Dead weight piston pressure measurement/calibration devices are well-known. Such devices ordinarily include a piston supporting a selected number of calibration weights. A "dead weight piston assembly" includes the piston, a bell housing, and the calibration weights. The piston is slidably disposed in a cylinder, in very low frictional relationship to the cylinder. Fluid, which can be gas or liquid, the pressure of which is to be defined, is metered into the bottom of the cylinder so as to push the dead weight piston assembly upward. When the force produced on the bottom of the piston by the pressurized fluid equals the weight of the dead weight piston assembly, the dead weight piston assembly "floats" in an equilibrium condition.
In the closest prior art dead weight piston calibration devices, the piston usually supports a hollow, partially cylindrical bell housing that encloses the cylinder within which the piston is disposed. A horizontal annular flange or ledge is attached to and extends outwardly from a lower outer surface portion of the bell housing. The piston, bell housing, and annular weight assembly are very precisely and symmetrically shaped and balanced. A selected number of calibration weights are stacked on the ledge for the purpose of precisely establishing the total weight of the dead weight piston assembly. A spin is imparted to the dead weight piston assembly, which is sufficiently symmetrical about the vertical axis of the piston that the piston spins freely within the cylinder, the outer surfaces of the piston being separated and lubricated from the walls of the cylinder by a thin layer of fluid, which can be a gas or liquid. The known weight of the dead weight piston assembly and the known effective area of the "piston-cylinder" produce a precise indication of the pressure being supplied to support the dead weight piston assembly in a "free-floating" condition between upper and lower stops of the dead weight piston calibration device.
Those skilled in the art know that the best accuracy can be obtained in a dead weight piston pressure measurement system while the dead weight piston assembly is rotating in a free-floating equilibrium condition in a particular rotation rate range, with no interference from a rotational drive system or a rotation measuring device.

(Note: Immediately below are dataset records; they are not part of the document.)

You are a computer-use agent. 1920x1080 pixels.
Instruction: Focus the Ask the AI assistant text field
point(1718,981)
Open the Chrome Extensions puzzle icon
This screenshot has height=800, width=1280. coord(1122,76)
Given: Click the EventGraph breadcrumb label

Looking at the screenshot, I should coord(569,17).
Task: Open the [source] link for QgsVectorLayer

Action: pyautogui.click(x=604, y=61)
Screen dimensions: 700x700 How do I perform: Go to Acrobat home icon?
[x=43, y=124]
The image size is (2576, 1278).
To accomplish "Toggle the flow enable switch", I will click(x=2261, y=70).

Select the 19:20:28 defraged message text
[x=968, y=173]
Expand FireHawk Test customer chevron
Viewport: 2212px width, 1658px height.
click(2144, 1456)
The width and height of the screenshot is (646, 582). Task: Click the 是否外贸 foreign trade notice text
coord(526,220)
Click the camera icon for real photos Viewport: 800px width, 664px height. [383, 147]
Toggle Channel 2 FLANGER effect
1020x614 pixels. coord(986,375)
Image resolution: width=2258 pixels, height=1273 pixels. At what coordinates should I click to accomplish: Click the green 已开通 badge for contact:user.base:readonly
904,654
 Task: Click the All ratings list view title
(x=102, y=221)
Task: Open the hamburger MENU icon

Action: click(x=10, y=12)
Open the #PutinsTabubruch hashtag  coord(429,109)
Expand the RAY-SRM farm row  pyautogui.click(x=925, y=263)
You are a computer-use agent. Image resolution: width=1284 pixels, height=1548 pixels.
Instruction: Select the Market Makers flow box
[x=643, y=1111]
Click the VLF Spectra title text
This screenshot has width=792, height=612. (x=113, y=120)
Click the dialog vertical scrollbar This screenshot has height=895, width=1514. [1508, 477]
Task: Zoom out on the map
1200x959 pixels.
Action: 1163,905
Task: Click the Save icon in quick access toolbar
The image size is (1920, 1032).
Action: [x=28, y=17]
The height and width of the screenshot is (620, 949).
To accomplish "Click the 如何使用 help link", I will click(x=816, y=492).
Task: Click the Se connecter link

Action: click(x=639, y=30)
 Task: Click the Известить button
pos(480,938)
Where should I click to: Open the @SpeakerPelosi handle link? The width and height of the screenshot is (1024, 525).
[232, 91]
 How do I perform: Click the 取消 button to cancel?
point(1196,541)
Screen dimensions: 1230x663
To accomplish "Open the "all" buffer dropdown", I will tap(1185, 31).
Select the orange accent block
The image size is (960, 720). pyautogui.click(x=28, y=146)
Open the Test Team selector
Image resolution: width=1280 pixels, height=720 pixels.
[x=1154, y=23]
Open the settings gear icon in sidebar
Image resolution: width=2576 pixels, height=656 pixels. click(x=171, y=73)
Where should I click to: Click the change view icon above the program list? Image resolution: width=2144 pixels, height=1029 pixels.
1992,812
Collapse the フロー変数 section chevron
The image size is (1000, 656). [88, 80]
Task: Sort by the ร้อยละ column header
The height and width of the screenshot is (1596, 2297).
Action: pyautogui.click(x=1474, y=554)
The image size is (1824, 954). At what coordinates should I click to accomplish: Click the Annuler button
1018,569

Prior dead weight piston pressure measuring systems typically impart spin to the piston assembly by means of an elliptical pulley driven by a constant velocity belt. Or, a flexible member momentarily engages the dead weight piston assembly to accelerate it, but also causing vertical "bouncing" of the piston which results in pressure perturbations. The times at which this happens are unpredictable. Consequently, the measured pressure data contains corresponding unpredictable perturbations. Other prior systems reduce the pressure beneath the free floating rotating piston to lower it enough to cause it to engage a drive clutch and accelerate the piston rotation rate to the desired maximum value. Other prior systems are completely manual, depending on operator observation of piston rotation rate and manual turning on of the drive motor to accelerate the piston. These prior systems are not well suited to rapid, accurate, automated pressure measurement/calibration operations.
The centering of the piston in the cylinder is influenced by the rotation speed of the piston. Consequently, there is a slight dependance of the effective area of the piston-cylinder on piston rotation speed. In order to improve the reproduceability of a dead weight piston measurement, it is necessary to maintain the rotation speed of the piston within defined limits.
Thus, there is an unmet need to provide a drive system with a means of maintaining the rotation speed of the piston within predetermined range.
A problem with such prior dead weight piston calibration devices is that it previously has not been possible to impart adequate spin to the dead weight piston assembly without causing piston motion perturbations due to permanent or momentary contact of the piston with the piston drive mechanism. Such perturbations obviously reduce the accuracy of the pressure measurement or calibration being performed. In prior dead weight piston calibration devices in which the piston drive system automatically engages and accelerates rotation of the piston, the precise moment or instant of engagement are indeterminate, so the moment or instant of occurrence of the above mentioned perturbations also are indeterminate, and there is no basis for reviewing when the pressure data is inaccurate because of the perturbations.
Accordingly, there is an unmet need for an improved dead weight piston pressure measurement or calibration device that is more accurate than those of the prior art.
More specifically, there is an unmet need to eliminate inaccuracy in a dead weight piston measurement or calibration device due to "random" vertical force components applied to a piston thereof in the course of causing the piston to rotate while in a free-floating condition.
Another unmet need of the art is to eliminate unpredictability of the times at which the piston drive mechanism engages the rotating piston assembly to accelerate it.